Vitess
Database clustering for horizontal MySQL scaling
The Lens
Vitess lets you shard MySQL horizontally without rewriting your application, solving the scaling limits of a single MySQL instance. It's the system YouTube built to scale their MySQL infrastructure, now a CNCF graduated project. Apache 2.0, Go. Vitess sits between your app and MySQL, routing queries to the right shard transparently. It handles resharding (splitting data when a shard gets too big), connection pooling, and query rewriting. Your app still thinks it's talking to one MySQL database.
Fully free and open source. PlanetScale built a managed Vitess cloud (now pivoted/changed), and some providers offer hosted Vitess, but the core is Apache 2.0 with no restrictions. Self-hosting is where the complexity hits. Vitess has multiple components: vtgate (query router), vttablet (MySQL manager), vtctld (control plane), and an orchestration layer. Production setup requires Kubernetes or careful manual deployment. This is not a weekend project.
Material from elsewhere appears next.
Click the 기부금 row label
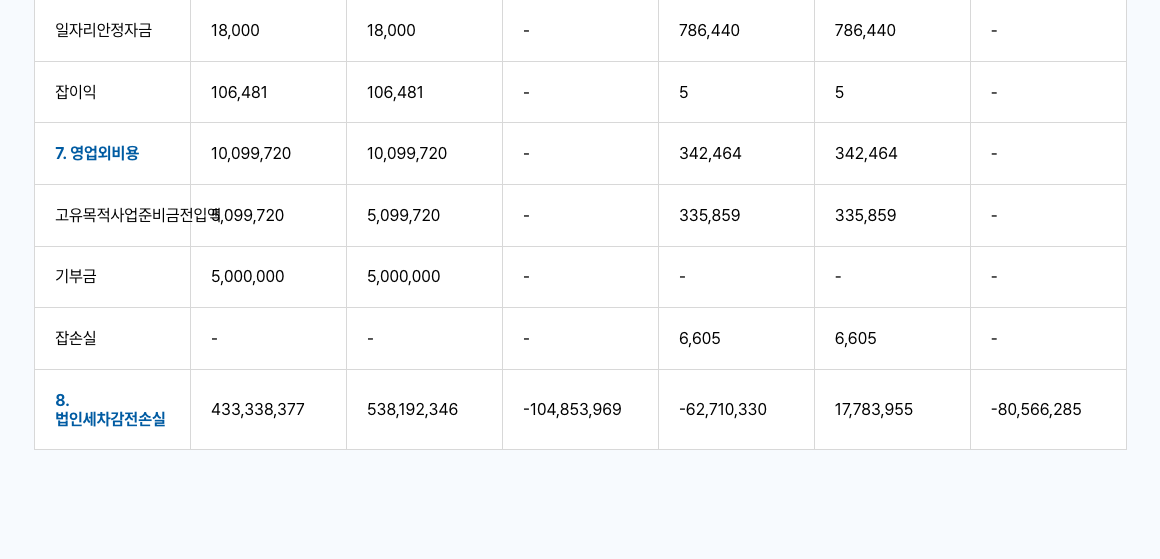 76,277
Solo or small teams: you almost certainly don't need this. If your MySQL fits on one big server, use that. Medium teams: consider Vitess when you're hitting genuine MySQL limits. Large teams: this is home. Vitess handles the scale that justifies the complexity.
The catch: the operational complexity is significant. This is infrastructure software, not a drop-in upgrade. If you don't have a dedicated database team, the learning curve and maintenance burden will eat you. CockroachDB or PlanetScale (when available) offer distributed SQL with less operational overhead.
Free vs Self-Hosted vs Paid
fully freeFully open source under Apache 2.0. No paid tier from the Vitess project itself. Some cloud providers offer managed Vitess instances, but the core software is free. Your costs are the MySQL instances, Kubernetes cluster, and ops time to manage it all.
Free. But the real cost is operational. Plan for a dedicated database engineer or team.